__Task directions__.
Count the lines in the entries below that mention the string "will", then write that number by itself.
*** Opening of Data to examine ***
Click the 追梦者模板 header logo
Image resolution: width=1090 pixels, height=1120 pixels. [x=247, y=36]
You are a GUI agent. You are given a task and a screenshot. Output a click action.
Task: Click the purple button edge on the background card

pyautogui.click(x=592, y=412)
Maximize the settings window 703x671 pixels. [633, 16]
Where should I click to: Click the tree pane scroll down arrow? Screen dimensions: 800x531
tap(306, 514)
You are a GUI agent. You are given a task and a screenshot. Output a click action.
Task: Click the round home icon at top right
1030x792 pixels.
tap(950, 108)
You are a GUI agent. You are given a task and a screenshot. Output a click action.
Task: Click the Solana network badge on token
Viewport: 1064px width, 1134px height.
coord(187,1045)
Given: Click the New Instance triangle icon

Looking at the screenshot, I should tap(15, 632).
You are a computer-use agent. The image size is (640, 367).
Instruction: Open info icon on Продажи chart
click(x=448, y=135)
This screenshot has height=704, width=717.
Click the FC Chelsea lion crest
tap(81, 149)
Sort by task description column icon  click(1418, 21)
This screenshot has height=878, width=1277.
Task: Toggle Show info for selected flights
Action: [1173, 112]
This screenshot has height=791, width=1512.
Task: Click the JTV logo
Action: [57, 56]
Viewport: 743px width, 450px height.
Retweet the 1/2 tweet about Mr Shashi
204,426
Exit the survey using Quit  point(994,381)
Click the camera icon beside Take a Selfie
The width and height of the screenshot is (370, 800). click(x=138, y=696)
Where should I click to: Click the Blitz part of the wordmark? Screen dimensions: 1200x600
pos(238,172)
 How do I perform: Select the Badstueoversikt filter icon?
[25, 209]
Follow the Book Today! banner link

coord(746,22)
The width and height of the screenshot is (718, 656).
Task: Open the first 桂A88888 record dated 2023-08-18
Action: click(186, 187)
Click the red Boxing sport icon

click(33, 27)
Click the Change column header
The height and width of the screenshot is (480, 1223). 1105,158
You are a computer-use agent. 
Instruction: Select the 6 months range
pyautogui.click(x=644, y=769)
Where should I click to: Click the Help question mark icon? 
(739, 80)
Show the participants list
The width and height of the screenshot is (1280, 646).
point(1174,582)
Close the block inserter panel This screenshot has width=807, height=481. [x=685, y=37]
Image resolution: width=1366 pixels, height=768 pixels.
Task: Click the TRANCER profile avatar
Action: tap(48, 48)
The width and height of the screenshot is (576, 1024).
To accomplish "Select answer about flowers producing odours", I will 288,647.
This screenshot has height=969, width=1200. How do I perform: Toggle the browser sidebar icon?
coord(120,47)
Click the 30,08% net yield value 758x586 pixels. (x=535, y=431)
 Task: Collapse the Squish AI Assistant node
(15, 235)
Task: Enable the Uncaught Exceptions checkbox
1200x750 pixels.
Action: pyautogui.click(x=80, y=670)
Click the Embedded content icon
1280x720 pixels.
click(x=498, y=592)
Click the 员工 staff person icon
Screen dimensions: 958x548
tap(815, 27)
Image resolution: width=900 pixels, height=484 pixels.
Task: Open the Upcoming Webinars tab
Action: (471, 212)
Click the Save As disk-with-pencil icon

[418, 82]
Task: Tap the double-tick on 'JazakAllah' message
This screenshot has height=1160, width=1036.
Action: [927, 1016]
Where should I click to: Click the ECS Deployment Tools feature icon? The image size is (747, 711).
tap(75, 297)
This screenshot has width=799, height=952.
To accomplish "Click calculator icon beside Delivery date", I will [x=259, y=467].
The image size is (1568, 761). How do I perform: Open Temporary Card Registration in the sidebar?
*** Close of Data to examine ***
__Completed exercise__.
2